What the exercise asks:
Below are the records. State how many of their lines contain "Terms", with nothing else.

Record set:

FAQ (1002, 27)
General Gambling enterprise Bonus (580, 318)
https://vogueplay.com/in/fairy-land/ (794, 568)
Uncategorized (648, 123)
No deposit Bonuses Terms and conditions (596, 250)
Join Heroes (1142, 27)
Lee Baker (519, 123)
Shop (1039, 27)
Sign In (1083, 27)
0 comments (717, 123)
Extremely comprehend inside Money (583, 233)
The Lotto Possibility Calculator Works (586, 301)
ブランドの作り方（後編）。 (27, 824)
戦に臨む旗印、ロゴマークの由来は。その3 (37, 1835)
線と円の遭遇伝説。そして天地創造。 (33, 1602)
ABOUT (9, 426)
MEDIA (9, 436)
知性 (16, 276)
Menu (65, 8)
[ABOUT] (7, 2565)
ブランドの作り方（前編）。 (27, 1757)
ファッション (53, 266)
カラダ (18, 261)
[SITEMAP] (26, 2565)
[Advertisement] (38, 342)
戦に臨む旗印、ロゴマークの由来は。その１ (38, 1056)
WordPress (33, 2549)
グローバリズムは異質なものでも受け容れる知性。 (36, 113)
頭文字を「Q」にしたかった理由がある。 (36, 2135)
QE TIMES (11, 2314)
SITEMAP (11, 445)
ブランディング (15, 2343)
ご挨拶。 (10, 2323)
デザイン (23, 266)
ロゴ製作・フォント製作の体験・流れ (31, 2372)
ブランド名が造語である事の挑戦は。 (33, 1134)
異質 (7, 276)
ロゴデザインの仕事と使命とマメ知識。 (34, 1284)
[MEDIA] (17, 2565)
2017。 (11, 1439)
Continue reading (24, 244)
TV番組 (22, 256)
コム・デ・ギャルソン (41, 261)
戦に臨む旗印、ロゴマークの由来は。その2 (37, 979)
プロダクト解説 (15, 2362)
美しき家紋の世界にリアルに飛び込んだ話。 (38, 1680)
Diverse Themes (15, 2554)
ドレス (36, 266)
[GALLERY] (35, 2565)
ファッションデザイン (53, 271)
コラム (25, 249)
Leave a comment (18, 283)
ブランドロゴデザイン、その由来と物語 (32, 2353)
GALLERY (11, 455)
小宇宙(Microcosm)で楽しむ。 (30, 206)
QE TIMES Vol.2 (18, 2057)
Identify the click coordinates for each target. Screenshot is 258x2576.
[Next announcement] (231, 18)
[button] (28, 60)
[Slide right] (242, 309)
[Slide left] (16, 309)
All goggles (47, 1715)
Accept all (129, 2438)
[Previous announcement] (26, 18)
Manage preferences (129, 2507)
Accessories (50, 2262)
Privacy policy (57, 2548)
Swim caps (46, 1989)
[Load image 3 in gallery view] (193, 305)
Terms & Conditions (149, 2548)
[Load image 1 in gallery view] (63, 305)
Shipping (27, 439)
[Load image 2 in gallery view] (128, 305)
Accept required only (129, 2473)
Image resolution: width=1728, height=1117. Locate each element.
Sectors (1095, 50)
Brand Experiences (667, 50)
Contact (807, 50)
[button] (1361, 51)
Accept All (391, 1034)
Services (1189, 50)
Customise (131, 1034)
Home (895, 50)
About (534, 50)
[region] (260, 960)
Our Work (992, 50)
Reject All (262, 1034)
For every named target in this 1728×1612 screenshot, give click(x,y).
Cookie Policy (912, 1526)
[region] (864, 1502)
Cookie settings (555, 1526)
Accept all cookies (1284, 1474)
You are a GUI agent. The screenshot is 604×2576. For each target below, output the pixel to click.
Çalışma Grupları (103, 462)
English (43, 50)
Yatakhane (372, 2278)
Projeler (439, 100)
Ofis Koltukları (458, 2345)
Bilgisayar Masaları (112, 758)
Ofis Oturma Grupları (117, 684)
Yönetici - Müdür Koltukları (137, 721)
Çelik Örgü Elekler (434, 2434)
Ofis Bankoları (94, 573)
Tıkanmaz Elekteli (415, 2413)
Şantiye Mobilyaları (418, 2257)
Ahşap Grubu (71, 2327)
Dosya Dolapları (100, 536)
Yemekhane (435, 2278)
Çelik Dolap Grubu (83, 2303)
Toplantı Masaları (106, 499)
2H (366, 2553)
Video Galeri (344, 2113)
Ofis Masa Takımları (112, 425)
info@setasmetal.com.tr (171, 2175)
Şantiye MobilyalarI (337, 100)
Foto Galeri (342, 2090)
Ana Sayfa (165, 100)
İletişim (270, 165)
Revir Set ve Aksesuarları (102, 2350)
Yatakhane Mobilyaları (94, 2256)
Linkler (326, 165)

Response area:
2